BEGIN

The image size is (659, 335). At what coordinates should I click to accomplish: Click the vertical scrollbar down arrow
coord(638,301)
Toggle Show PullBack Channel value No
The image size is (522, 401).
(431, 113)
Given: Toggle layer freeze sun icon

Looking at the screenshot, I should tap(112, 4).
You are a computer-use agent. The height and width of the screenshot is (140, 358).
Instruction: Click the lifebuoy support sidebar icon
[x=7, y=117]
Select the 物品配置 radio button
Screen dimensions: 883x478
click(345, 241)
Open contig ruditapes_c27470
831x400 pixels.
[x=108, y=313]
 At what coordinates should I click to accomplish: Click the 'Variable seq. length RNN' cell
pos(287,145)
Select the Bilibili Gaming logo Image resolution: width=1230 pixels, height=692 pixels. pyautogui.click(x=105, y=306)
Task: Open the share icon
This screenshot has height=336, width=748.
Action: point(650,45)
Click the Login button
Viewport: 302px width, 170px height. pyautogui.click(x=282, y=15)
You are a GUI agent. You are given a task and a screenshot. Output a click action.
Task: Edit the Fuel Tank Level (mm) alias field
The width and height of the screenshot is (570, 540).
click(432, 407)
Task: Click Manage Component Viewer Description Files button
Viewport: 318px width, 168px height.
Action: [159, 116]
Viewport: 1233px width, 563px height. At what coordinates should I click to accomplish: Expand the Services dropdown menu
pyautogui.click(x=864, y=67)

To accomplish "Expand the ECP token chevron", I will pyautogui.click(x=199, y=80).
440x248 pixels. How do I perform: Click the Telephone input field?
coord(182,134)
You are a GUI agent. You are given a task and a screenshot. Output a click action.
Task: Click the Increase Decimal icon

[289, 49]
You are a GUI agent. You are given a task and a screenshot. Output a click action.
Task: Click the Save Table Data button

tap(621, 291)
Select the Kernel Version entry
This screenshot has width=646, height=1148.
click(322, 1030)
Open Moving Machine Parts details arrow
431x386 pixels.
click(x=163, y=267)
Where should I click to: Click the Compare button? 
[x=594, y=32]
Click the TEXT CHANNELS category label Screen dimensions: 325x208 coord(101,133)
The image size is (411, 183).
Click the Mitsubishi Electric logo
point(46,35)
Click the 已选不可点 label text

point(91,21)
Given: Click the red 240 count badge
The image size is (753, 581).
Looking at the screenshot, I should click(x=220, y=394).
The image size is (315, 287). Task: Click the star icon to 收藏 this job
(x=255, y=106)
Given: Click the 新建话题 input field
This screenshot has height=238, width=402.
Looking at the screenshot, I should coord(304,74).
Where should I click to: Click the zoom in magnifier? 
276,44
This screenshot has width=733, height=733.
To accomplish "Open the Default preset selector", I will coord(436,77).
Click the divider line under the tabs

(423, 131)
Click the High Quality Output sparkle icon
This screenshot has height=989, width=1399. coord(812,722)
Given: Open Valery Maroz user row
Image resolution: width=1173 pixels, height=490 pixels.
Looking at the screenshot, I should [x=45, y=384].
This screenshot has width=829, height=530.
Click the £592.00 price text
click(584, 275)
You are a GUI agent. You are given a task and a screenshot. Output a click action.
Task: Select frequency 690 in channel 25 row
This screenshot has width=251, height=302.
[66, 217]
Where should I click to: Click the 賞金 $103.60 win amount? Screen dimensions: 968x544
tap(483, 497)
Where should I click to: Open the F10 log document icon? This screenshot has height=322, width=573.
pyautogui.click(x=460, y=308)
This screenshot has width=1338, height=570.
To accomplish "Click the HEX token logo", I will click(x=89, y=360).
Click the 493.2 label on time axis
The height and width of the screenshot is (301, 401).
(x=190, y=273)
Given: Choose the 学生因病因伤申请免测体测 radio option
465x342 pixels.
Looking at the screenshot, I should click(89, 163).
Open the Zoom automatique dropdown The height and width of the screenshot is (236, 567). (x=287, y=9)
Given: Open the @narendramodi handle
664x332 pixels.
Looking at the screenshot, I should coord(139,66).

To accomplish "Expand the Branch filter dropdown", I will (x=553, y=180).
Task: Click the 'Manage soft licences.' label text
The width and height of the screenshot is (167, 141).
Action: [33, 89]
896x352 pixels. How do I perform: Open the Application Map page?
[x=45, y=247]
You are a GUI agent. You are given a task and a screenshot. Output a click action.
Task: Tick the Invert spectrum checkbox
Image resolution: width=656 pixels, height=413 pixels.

END

--- Task to complete ---
The answer consists of every entry, returned exactly.

--- Expected answer ---
The image size is (659, 335). At what coordinates should I click to accomplish: Click the vertical scrollbar down arrow
coord(638,301)
Toggle Show PullBack Channel value No
The image size is (522, 401).
(431, 113)
Given: Toggle layer freeze sun icon

Looking at the screenshot, I should tap(112, 4).
You are a computer-use agent. The height and width of the screenshot is (140, 358).
Instruction: Click the lifebuoy support sidebar icon
[x=7, y=117]
Select the 物品配置 radio button
Screen dimensions: 883x478
click(345, 241)
Open contig ruditapes_c27470
831x400 pixels.
[x=108, y=313]
 At what coordinates should I click to accomplish: Click the 'Variable seq. length RNN' cell
pos(287,145)
Select the Bilibili Gaming logo Image resolution: width=1230 pixels, height=692 pixels. pyautogui.click(x=105, y=306)
Task: Open the share icon
This screenshot has height=336, width=748.
Action: point(650,45)
Click the Login button
Viewport: 302px width, 170px height. pyautogui.click(x=282, y=15)
You are a GUI agent. You are given a task and a screenshot. Output a click action.
Task: Edit the Fuel Tank Level (mm) alias field
The width and height of the screenshot is (570, 540).
click(432, 407)
Task: Click Manage Component Viewer Description Files button
Viewport: 318px width, 168px height.
Action: [159, 116]
Viewport: 1233px width, 563px height. At what coordinates should I click to accomplish: Expand the Services dropdown menu
pyautogui.click(x=864, y=67)

To accomplish "Expand the ECP token chevron", I will pyautogui.click(x=199, y=80).
440x248 pixels. How do I perform: Click the Telephone input field?
coord(182,134)
You are a GUI agent. You are given a task and a screenshot. Output a click action.
Task: Click the Increase Decimal icon

[289, 49]
You are a GUI agent. You are given a task and a screenshot. Output a click action.
Task: Click the Save Table Data button

tap(621, 291)
Select the Kernel Version entry
This screenshot has width=646, height=1148.
click(322, 1030)
Open Moving Machine Parts details arrow
431x386 pixels.
click(x=163, y=267)
Where should I click to: Click the Compare button? 
[x=594, y=32]
Click the TEXT CHANNELS category label Screen dimensions: 325x208 coord(101,133)
The image size is (411, 183).
Click the Mitsubishi Electric logo
point(46,35)
Click the 已选不可点 label text

point(91,21)
Given: Click the red 240 count badge
The image size is (753, 581).
Looking at the screenshot, I should click(x=220, y=394).
The image size is (315, 287). Task: Click the star icon to 收藏 this job
(x=255, y=106)
Given: Click the 新建话题 input field
This screenshot has height=238, width=402.
Looking at the screenshot, I should coord(304,74).
Where should I click to: Click the zoom in magnifier? 
276,44
This screenshot has width=733, height=733.
To accomplish "Open the Default preset selector", I will coord(436,77).
Click the divider line under the tabs

(423, 131)
Click the High Quality Output sparkle icon
This screenshot has height=989, width=1399. coord(812,722)
Given: Open Valery Maroz user row
Image resolution: width=1173 pixels, height=490 pixels.
Looking at the screenshot, I should [x=45, y=384].
This screenshot has width=829, height=530.
Click the £592.00 price text
click(584, 275)
You are a GUI agent. You are given a task and a screenshot. Output a click action.
Task: Select frequency 690 in channel 25 row
This screenshot has width=251, height=302.
[66, 217]
Where should I click to: Click the 賞金 $103.60 win amount? Screen dimensions: 968x544
tap(483, 497)
Where should I click to: Open the F10 log document icon? This screenshot has height=322, width=573.
pyautogui.click(x=460, y=308)
This screenshot has width=1338, height=570.
To accomplish "Click the HEX token logo", I will click(x=89, y=360).
Click the 493.2 label on time axis
The height and width of the screenshot is (301, 401).
(x=190, y=273)
Given: Choose the 学生因病因伤申请免测体测 radio option
465x342 pixels.
Looking at the screenshot, I should click(89, 163).
Open the Zoom automatique dropdown The height and width of the screenshot is (236, 567). (x=287, y=9)
Given: Open the @narendramodi handle
664x332 pixels.
Looking at the screenshot, I should coord(139,66).

To accomplish "Expand the Branch filter dropdown", I will (x=553, y=180).
Task: Click the 'Manage soft licences.' label text
The width and height of the screenshot is (167, 141).
Action: [33, 89]
896x352 pixels. How do I perform: Open the Application Map page?
[x=45, y=247]
You are a GUI agent. You are given a task and a screenshot. Output a click action.
Task: Tick the Invert spectrum checkbox
Image resolution: width=656 pixels, height=413 pixels.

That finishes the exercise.